Iteration: an array is an iterative structure, so use a ``for'' loop to walk through an array.

#let v1 = [|"Hello"; "World!"|];;
v1 : string vect = [|"Hello"; "World!"|]
#for i = 0 to vect_length v1 - 1 do
  print_string v1.(i); print_string " "
 done;;
Hello World! - : unit = ()

Memory usage: an array generally needs a word per element, and an extra word to record its length.
Other operations:
- Printing: use a for loop or the do_vect functional.
- Length: vect_length.
- Modification and copies: blit_vect.
- Extracting sub arrays: sub_vect.
- Concatenation: function concat_vect.
- Iterators: map_vect, do_vect,...
- Pattern matching: you cannot cite an array in a pattern.
- Deallocation is implicit.
- See the module vect.

Lists

Lists are the elements of the type 'a list; these are ordered sequels of elements of type 'a. The size of a list is dynamically modified, since elements can be added if necessary. A list is a recursive data structure: it is either empty, and then it is [] (say it ``nil''), or it is not empty and then it is built with an ``head'' of list, put in front of the ``rest'' or queue of the list.

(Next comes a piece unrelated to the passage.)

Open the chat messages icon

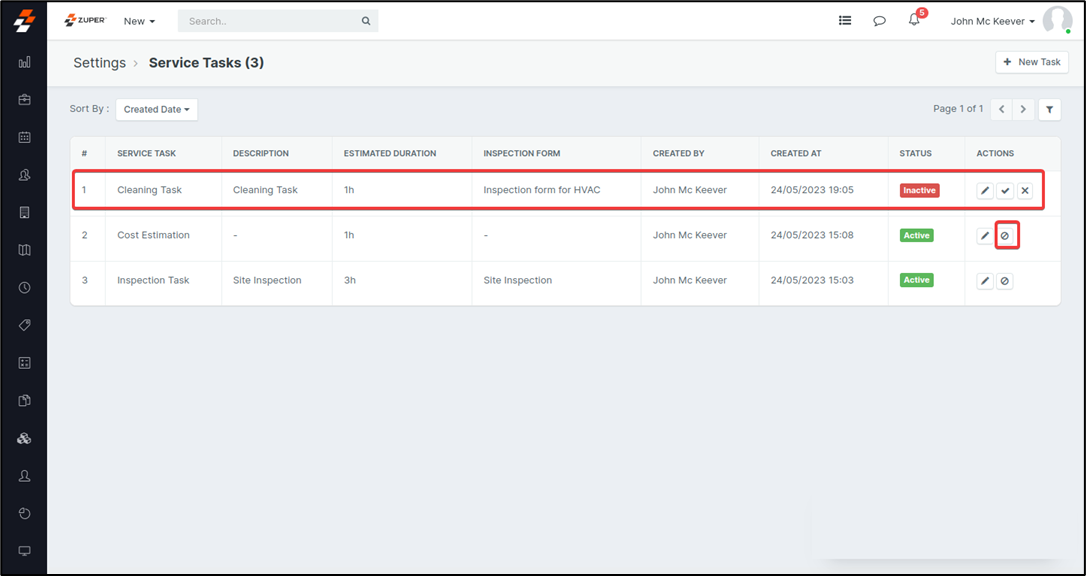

A non empty list is built by the application of the list constructor :: (an infix operator read as ``conse''). A non empty list with head ``x'' and queue ``rest'' is thus x :: rest. Elements of a list cannot be updated.

Creation by citation: a list is implicitly created when we cite its elements separated by ; and enclosed by the symbols [ and ].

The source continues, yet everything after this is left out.